И опять принялся бить в медные тазы и ступки, а потом долго сидел углубленный в мысли, о которых не сумел бы рассказать взрослым, и удивил Полю, пришедшую к нему в комнату, тем, что тут же сказал ей просительно:
— Ты поиграй, Полюшка, поиграй у себя, не мешай мне…
И она, чуть не заплакав, убежала, не понимая, что с ним и чем она помешала ему.
А утром, когда поднялась к нему Настя, он был уже одет, причесан и быстро сказал ей:
— Ну, идем.
— Куда? —
И мальчик, удивившись ее забывчивости, произнес:
— Как куда? Ты же хотела меня отвести к внукам старика Петра…
Девушка смутилась, — вчерашний день был ей загадочен, но, овладев собой, ответила:
— Не рассердилась бы на нас матушка Фекла Александровна… Пойдем, милый, задами и не торопясь, гуляючи. Так оно удобнее!
Он шел с детской важностью, отнюдь не желая от кого-то прятаться, и опять следил за тем, как менялось доброе ее лицо, становясь все более грустным и открытым по мере того, как они приближались к деревне. Стояло июньское утро, парное и теплое после ночного дождя. Он был в толстом суконном пальто — маленький, тихий увалень, не посмевший выйти из дому налегке, и до чего же иной, статной и красивой, казалась ему сейчас Настя в одном полотняном платье, перехваченном бечевкой, босая, с колеблющейся сильной грудью. По кочкам ступала она, как по паркету, и казалось невесомым литое ее тело. Девушка привела его в избу Петра Сергеевича, и хотя многие годы прошли со дня его смерти, по тому, как заговорили здесь о старике его родственники, можно было подумать, что живет он с ними здесь и сейчас, только вышел в лес набрать хворосту. Позже Миша вспоминал, с каким спокойным достоинством, ничем не выразив своего удивления, отнеслись здесь к его приходу, как бережно и в то же время равнодушно повесили его пальто на деревянный крюк, в сенях, где летом и зимой висел принадлежавший уже всем тулуп дяди Петра, и деловито позвали старшую его племянницу, пожилую, удивительно маленькую ростом женщину, спеть что-нибудь сочиненное стариком.

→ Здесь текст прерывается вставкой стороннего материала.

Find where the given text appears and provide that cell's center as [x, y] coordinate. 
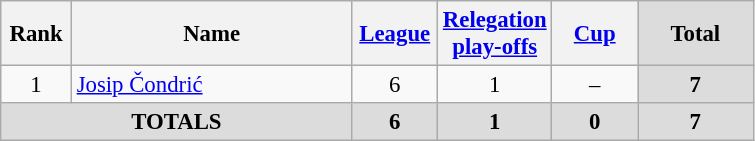
– [595, 85]
Josip Čondrić [212, 85]
Relegation play-offs [495, 34]
Name [212, 34]
Cup [595, 34]
League [395, 34]
Total [696, 34]
Rank [36, 34]
0 [595, 122]
TOTALS [176, 122]
Scan for the cell matching the given text and deliver its (X, Y) coordinate at center. 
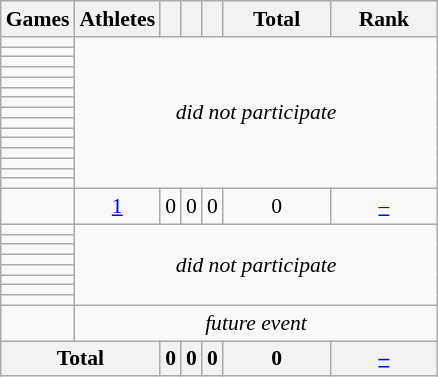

Она села напротив Миши и запела о том, как Сусанин впервые встретил в своей деревне ляхов. Наверное, она не переменила бы тона, если бы пришлось ей петь и о более ранних событиях, ее не томило ни время, ни пространство, и верность музыкальной памяти была сейчас верностью ему — Петру Сергеевичу. Мальчик узнавал из песни о том, что крепостной человек думал о ляхах, о Москве, о крестьянской жизни, и крепостной был в этом доме князем, властителем, — всем, может быть, и самим дядей Петром. Подобного Миша никогда не услыхал бы у себя дома.
Потом подали барчонку его пальто, сунули в руку ему лепешку из гречишной муки, и Настя, очень довольная им и песней, повела его домой с чувством своего возросшего над ним превосходства и вместе с тем тайной близости. Дома на лестнице она шепнула ему:
— Петь многие у нас умеют. Только позовите… И когда-нибудь возьмите с собой в Шмаково.
Он начал звать к себе многих. В людской, бывало, раздавалась звонкая команда мальчика-служки, посыльного: «Прасковья, иди молодому барину петь». И одна из служанок, помощница стряпухи, неторопливо вытерев о фартук руки, охотно шла наверх. К пенью в этом доме относились слуги так же, как к занятию грамотой или языками, но занятию всем попятному и важному не только для господ.
Пела ему и няня Авдотья Ивановна, пела тягуче и уныло, придерживаясь песенного обычая, заведенного исстари. И лицо ее при этом, серое, разграфленное морщинами, становилось особенно понурым и безжизненным. С годами он все более охладевал к ее пенью и предпочитал слушать Настю.
Праздником была для него поездка в Шмаково, к дядюшке. Не раз зимой провожала его туда на санях сестра Насти, еще подросток, но державшая себя по отношению к нему с важной и несколько смешной заботливостью, открыто гордясь тем, что ей вместе с кучером доверено опекать «барское дитя».